Fontana police in a helicopter claim they spotted two bears early Wednesday in the hills of east Redlands, near Wabash and Interstate 10, a city spokesman said.
It was not immediately clear what time the airborne officers believed they spotted the bears.
City spokesman Carl Baker said the incident occurred while Fontana police were assisting sheriff's deputies on an unspecified call near Wabash Avenue and Reservoir Road "early Wednesday morning."
Fontana police reported "they spotted the animals on a hillside about 100 yards east of Wabash Avenue," Baker said.
Asked for photos of the bears from the Fontana police sighting, Baker said there were no photos he was aware of.
Asked when the last time anyone spotted a bear in Redlands, Baker responded, "I don't know when the last time was, but they have been seen before. They have never presented a threat to people here."
As a precaution, Redlands police issued a statement with an extensive list of tips for residents.
"Wildlife officials warn residents to exercise caution when traveling in areas frequented by bears or where bears have been spotted," the statement said. "If you are hiking, avoid surprising bears. Talk loudly or make noise and, if possible, travel in groups."
Additional tips issued by Redlands PD:
- Keep in mind that bears tend to be more active at dawn and dusk so plan your hikes accordingly.
- Stay on marked trails and obey the regulations of the area you're hiking in.
- Keep an eye out for tracks, scat, digs, and trees that bears have rubbed.
- Stay on marked trails and keep dogs on a leash.
If You Encounter a Bear…
- Remain calm and avoid sudden movements.
- Give the bear plenty of room, allowing it to continue its activities undisturbed. If it changes its behavior, you're too close so back away.
- If you see a bear but the bear doesn't see you, detour quickly and quietly.
- If a bear spots you, try to get its attention while it is still farther away. You want it to know you're human so talk in a normal voice and waive your arms.
- Remember that a standing bear is not always a sign of aggression. Many times, bears will stand to get a better view.
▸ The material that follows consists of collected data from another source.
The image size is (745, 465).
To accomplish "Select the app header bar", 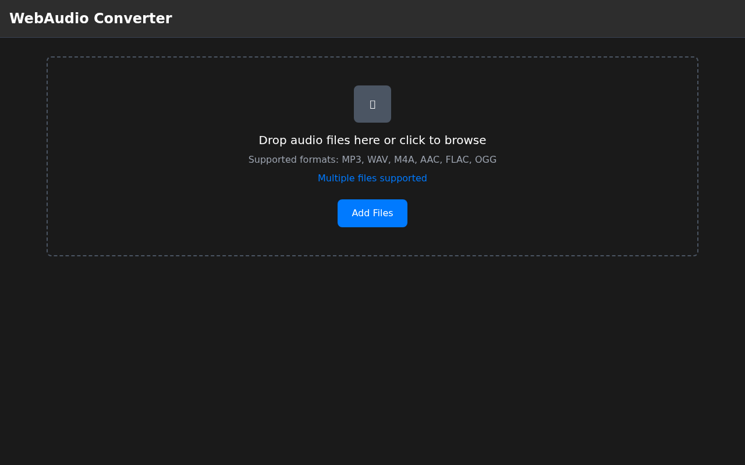I will [x=373, y=19].
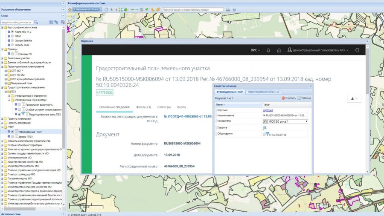Uncheck the Утвержденные ГПЗУ layer checkbox

pyautogui.click(x=12, y=132)
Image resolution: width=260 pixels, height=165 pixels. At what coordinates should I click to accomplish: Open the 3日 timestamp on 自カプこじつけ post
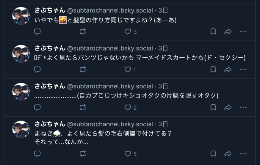point(163,86)
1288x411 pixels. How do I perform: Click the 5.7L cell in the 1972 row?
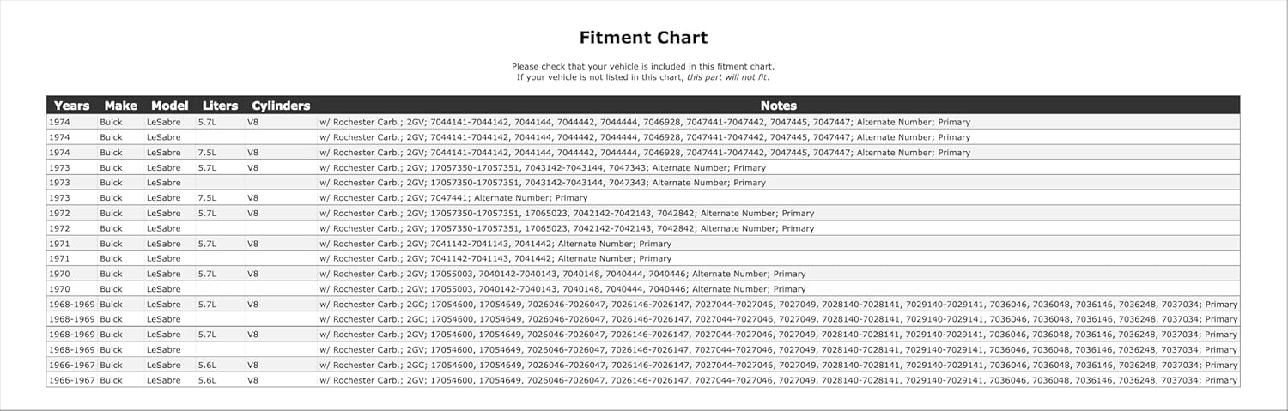[208, 214]
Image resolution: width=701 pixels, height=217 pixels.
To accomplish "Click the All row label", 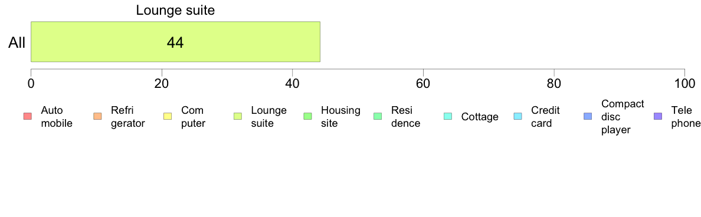I will coord(17,43).

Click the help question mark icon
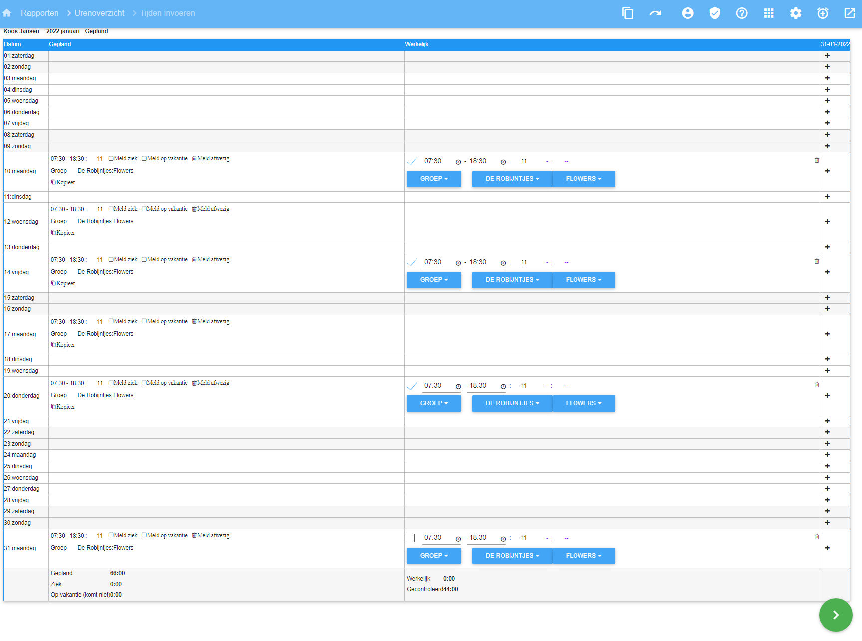pyautogui.click(x=742, y=13)
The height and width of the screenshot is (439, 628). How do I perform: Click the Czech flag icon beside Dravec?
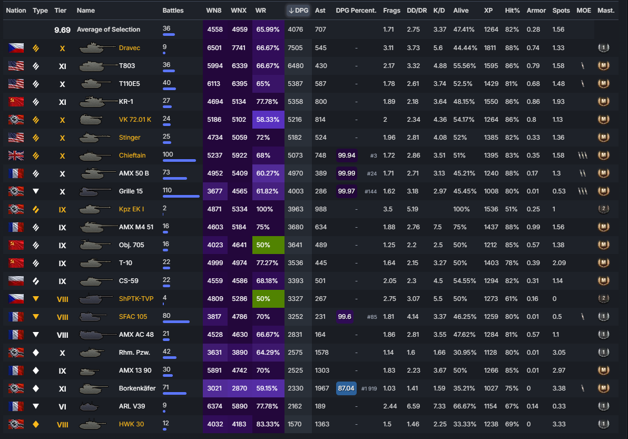16,48
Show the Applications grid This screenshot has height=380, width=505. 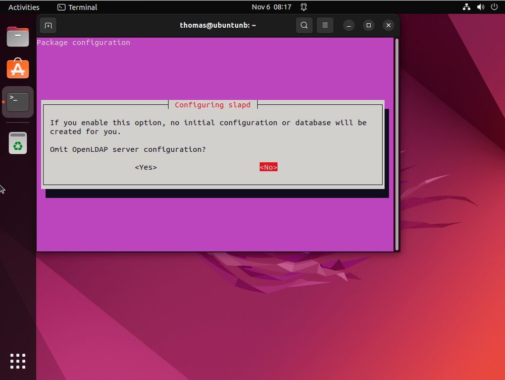pyautogui.click(x=18, y=361)
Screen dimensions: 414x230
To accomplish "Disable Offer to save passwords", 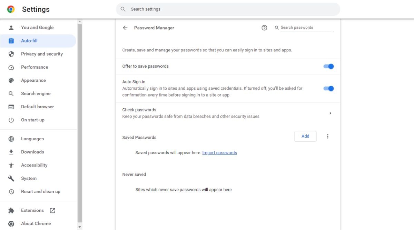I will coord(328,66).
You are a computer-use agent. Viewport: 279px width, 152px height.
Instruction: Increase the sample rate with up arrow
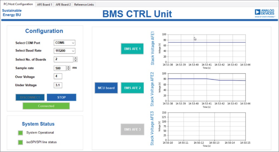(x=68, y=67)
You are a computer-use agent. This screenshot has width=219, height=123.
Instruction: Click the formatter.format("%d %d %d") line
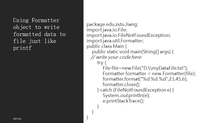point(145,79)
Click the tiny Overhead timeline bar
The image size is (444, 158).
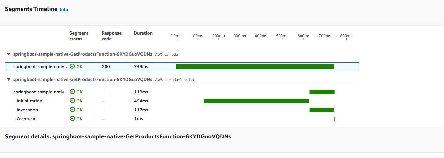335,119

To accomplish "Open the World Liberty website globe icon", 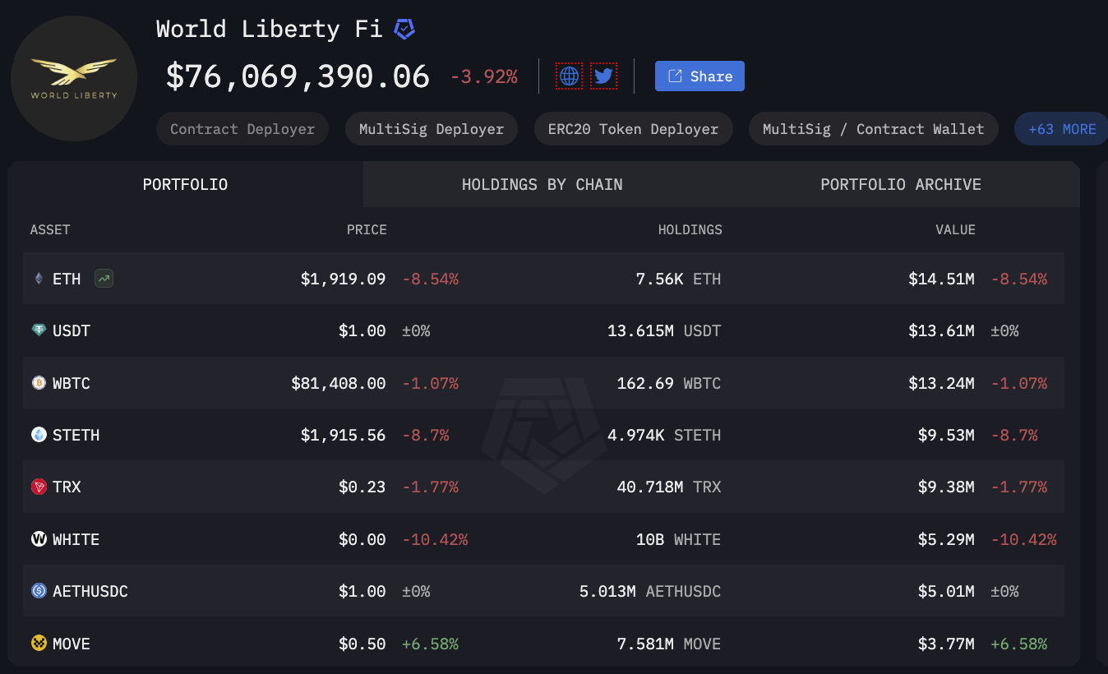I will (569, 76).
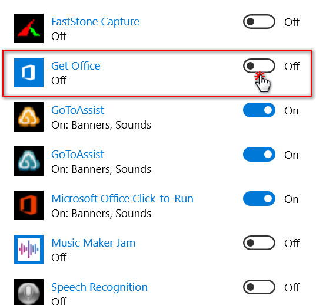This screenshot has height=305, width=316.
Task: Click the Music Maker Jam waveform icon
Action: [x=29, y=250]
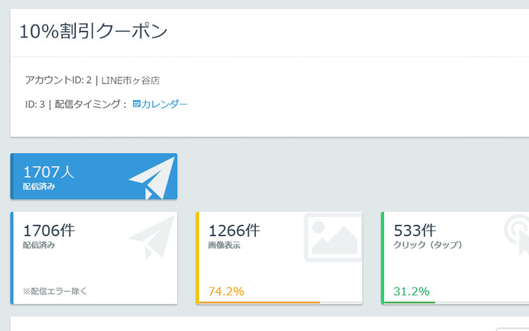Click 配信済み label in the blue card
Viewport: 529px width, 331px height.
click(x=39, y=187)
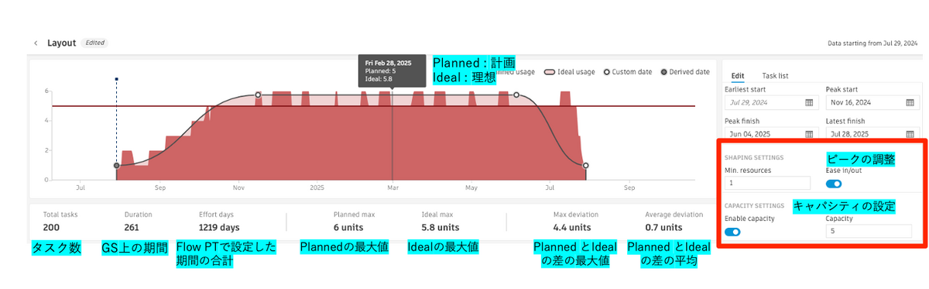The width and height of the screenshot is (929, 289).
Task: Select the Ideal usage legend swatch
Action: point(550,72)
- Throw something onto the ground (like your camera) if the bear pursues you, as it may be distracted by this and allow you to escape.
- Never feed or throw food to a bear.
If a Bear Charges…
- Remember that many bears charge as a bluff. They may run, then veer off or stop abruptly. Stand your ground until the bear stops, then slowly back away.
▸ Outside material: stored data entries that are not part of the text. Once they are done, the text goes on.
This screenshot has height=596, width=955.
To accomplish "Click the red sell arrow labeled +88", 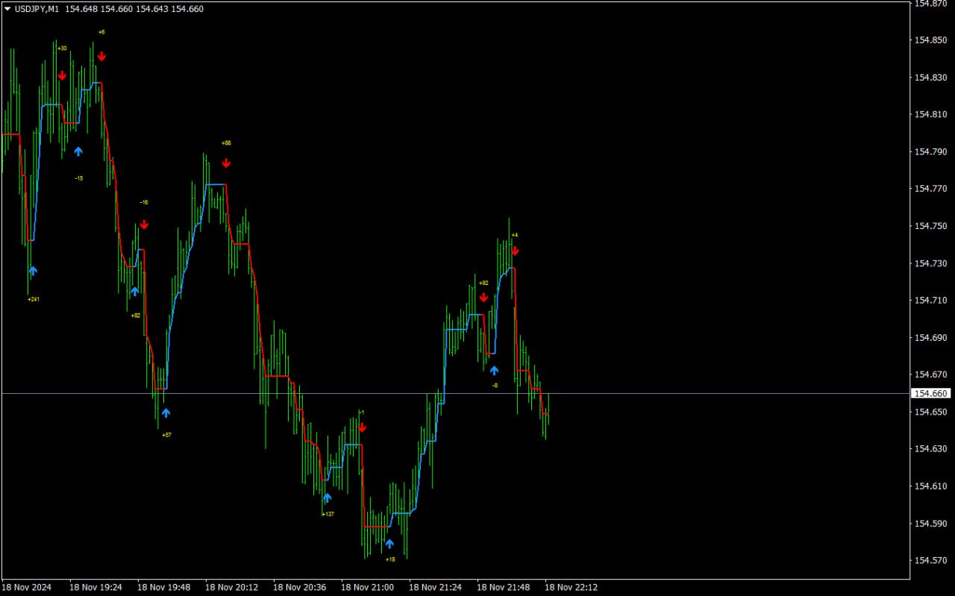I will pos(226,163).
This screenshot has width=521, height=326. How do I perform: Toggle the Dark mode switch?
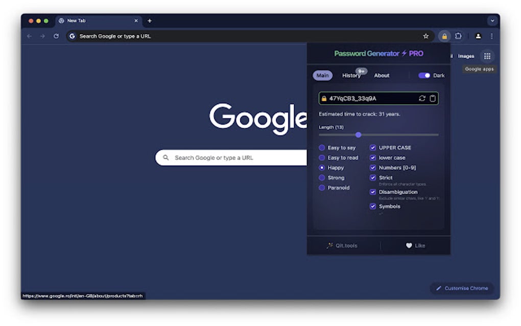425,75
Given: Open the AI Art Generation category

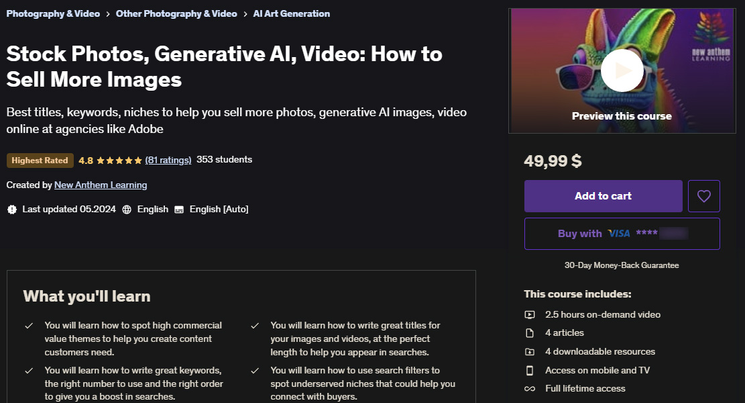Looking at the screenshot, I should tap(291, 13).
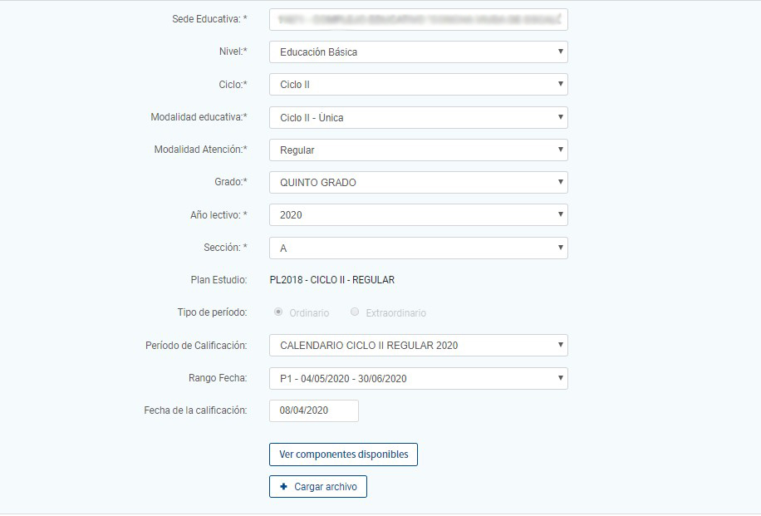Expand the Modalidad Atención dropdown set to Regular
This screenshot has width=761, height=516.
coord(418,150)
- Never run from a bear! They will chase you and bears can run faster than 30 mph.
- Don't run towards or climb a tree. Black bears can climb trees, and many bear will be provoked to chase you if they see you climbing.
- If you have pepper spray, be sure that you have trained with it before using it during an attack.
If a Bear Attacks…
- Be loud, wave your arms, and stand your ground.
- Fight back! Be aggressive and use any object you have.
- Only if you are sure the bear attacking is a mother who is protecting its cubs, play dead.
- If you have pepper spray, use it. Begin spraying when it's within 40 feet so it runs into the fog. Aim for the face.